▶ [Directions]
1. Repeat word for word the stretch of the Daniel Webster page below that begins with "In 1971, Pulitzer" and ends after "say, and Union.".
2. In the Daniel Webster page below, by what name is the devil called in Benet's story?
3. Pick up the Daniel Webster page below after its final sentence and carry it on.

▶ [Page text]

The Devil and Daniel Webster

Stephen Vincent Benet wrote a short story which was made into a movie in 1941 entitled “All for the Money.” The story was about a down-on-his-luck New Hampshire farmer who makes a contract with the devil in exchange for seven years of prosperity. In this story the devil is referred to as Mr. Scratch, a term often used in the 1850’s. When Mr. Scratch comes back in seven years to collect the farmer’s soul, Daniel Webster, lawyer and hero of the common man, challenges the contract. A judge and jury hear the arguments and render a verdict in favor of the farmer.
In 1971, Pulitzer Prize winner Archibald MacLeish wrote a three scene play using Benet’s story line. His play was called “Scratch” and touched on Daniel Webster’s efforts as a Senator in Congress to save the Union from a bloody civil war by proposing the Fugitive Slave Law.

Lawyer Daniel Webster before the Judge and Jury
where the Devil is both prosecutor and
plaintive against the farmer.

WEBSTER. You suggest, sir that I have changed. I have not changed my mind about slavery. I detest slavery. I regard slavery as a great moral and political evil.
SCRATCH. Back in the old dim days before you saw the light you had a dearer cause. Liberty, you used to say, and Union.

▶ [Data]
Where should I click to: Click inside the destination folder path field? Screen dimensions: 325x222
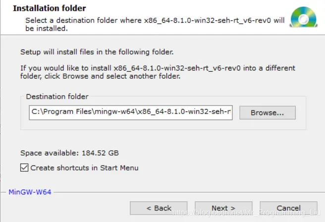click(131, 112)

▶ [Results for each task]
1.
In 1971, Pulitzer Prize winner Archibald MacLeish wrote a three scene play using Benet’s story line. His play was called “Scratch” and touched on Daniel Webster’s efforts as a Senator in Congress to save the Union from a bloody civil war by proposing the Fugitive Slave Law.

Lawyer Daniel Webster before the Judge and Jury
where the Devil is both prosecutor and
plaintive against the farmer.

WEBSTER. You suggest, sir that I have changed. I have not changed my mind about slavery. I detest slavery. I regard slavery as a great moral and political evil.
SCRATCH. Back in the old dim days before you saw the light you had a dearer cause. Liberty, you used to say, and Union.

2. Mr. Scratch.

3.
WEBSTER. Not a dearer cause: a single cause. Liberty and Union, one and inseparable, now and forever. I have preserved the peace. A peace which would preserve the hope by which alone the Union can survive.

In Scene two the farmer, Mr. Stone, asks Mr. Scratch for an extension of one more year to his contract. His request is denied.

MR. STONE. Then I’ll break it. I’ll get a lawyer and I’ll break it. There never was a contract drawn a lawyer couldn’t break. I’ll get the best. I’ll get Daniel Webster.
SCRATCH. But Daniel Webster is now Secretary of State to Mr. Fillmore.
MR. STONE. He’s my friend. He’s next door in Massachusetts

In Scene three Mr. Webster confronts the devil and demands that the farmer’s contract be presented to an American judge and jury for foreclosure. The trial proceeds.

SCRATCH. No question. He admits the transaction. Confirms the debt is due and payable.
WEBSTER. Due yes. Payable is for the jury.
SCRATCH. What do you mean? You yourself have told your client that he sold his soul. Something, you once believed, that no American would do!
WEBSTER. Something one American, alas, has done.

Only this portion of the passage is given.